Solar Eclipse Prime Page
Annular Solar Eclipse of -1057 May 09 (1058 May 09 BCE)
Fred Espenak
Introduction
The Annular Solar Eclipse of -1057 May 09 (1058 May 09 BCE) is visible from the geographic regions shown on the map to the right. Click on the map to enlarge it. For an explanation of the features appearing in the map, see Key to Solar Eclipse Maps.
The instant of greatest eclipse takes place on -1057 May 09 at 01:09:20 TD (17:50:43 UT1). This is 4.0 days before the Moon reaches apogee. During the eclipse, the Sun is in the constellation Taurus. The synodic month in which the eclipse takes place has a Brown Lunation Number of -36853.
The eclipse belongs to Saros 50 and is number 9 of 73 eclipses in the series. All eclipses in this series occur at the Moon’s descending node. The Moon moves northward with respect to the node with each succeeding eclipse in the series and gamma increases.

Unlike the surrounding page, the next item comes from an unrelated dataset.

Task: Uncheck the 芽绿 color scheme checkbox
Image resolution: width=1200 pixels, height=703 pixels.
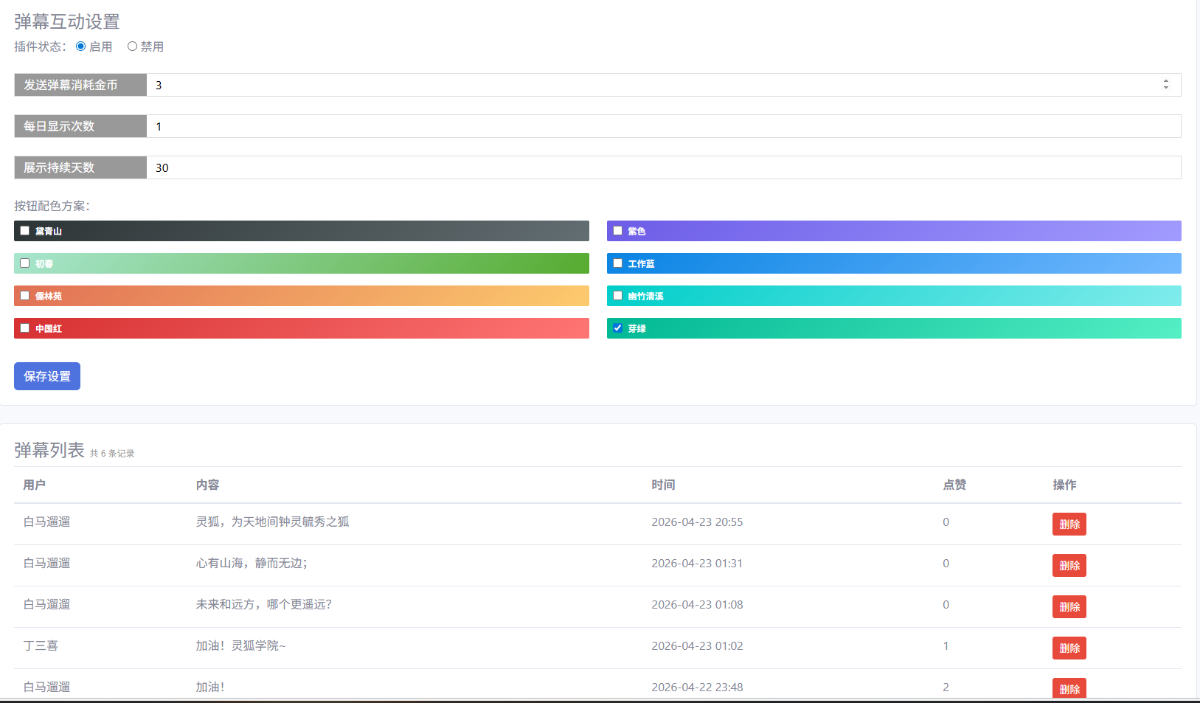Action: tap(618, 328)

This annular eclipse is unsual in that it does NOT have a southern path limit. Instead, one edge of the antumbral shadow falls off into space throughout the eclipse. Gamma has a value of -0.9925.
The annular solar eclipse of -1057 May 09 is preceded two weeks earlier by a total lunar eclipse on -1057 Apr 24.

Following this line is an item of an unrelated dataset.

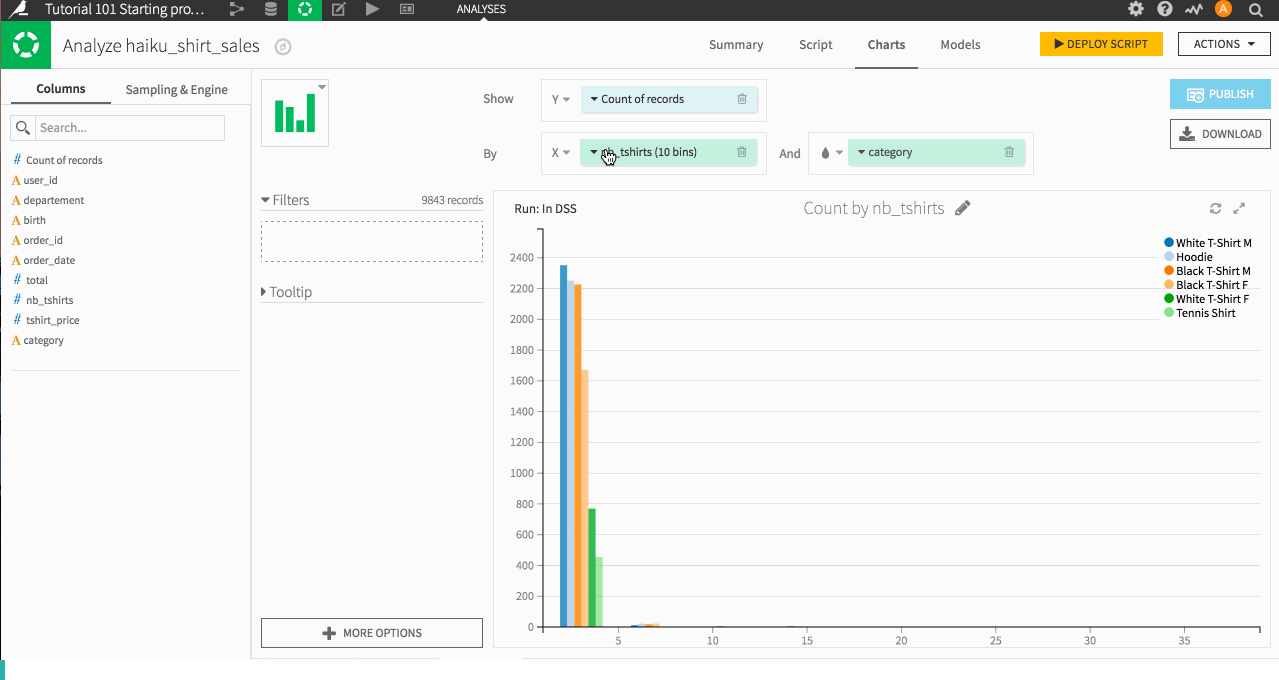Open the project Flow icon
The height and width of the screenshot is (680, 1279).
237,9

These eclipses all take place during a single eclipse season.
The eclipse predictions are given in both Terrestrial Dynamical Time (TD) and Universal Time (UT1). The parameter ΔT is used to convert between these two times (i.e., UT1 = TD - ΔT). ΔT has a value of 26316.6 seconds for this eclipse. The uncertainty in ΔT is 737.4 seconds corresponding to a standard error in longitude of the eclipse path of ± 3.08°.
The following links provide maps and data for the eclipse.
- Orthographic Map: Annular Solar Eclipse of -1057 May 09 - global map of eclipse visibility
- Google Map: Annular Solar Eclipse of -1057 May 09 - interactive map of the eclipse path
- Path Table: Annular Solar Eclipse of -1057 May 09 - coordinates of the central line and path limits
- Circumstances Table: Annular Solar Eclipse of -1057 May 09 - eclipse times for hundreds of cities
- Saros 50 Table - data for all eclipses in the Saros series
The tables below contain detailed predictions and additional information on the Annular Solar Eclipse of -1057 May 09 .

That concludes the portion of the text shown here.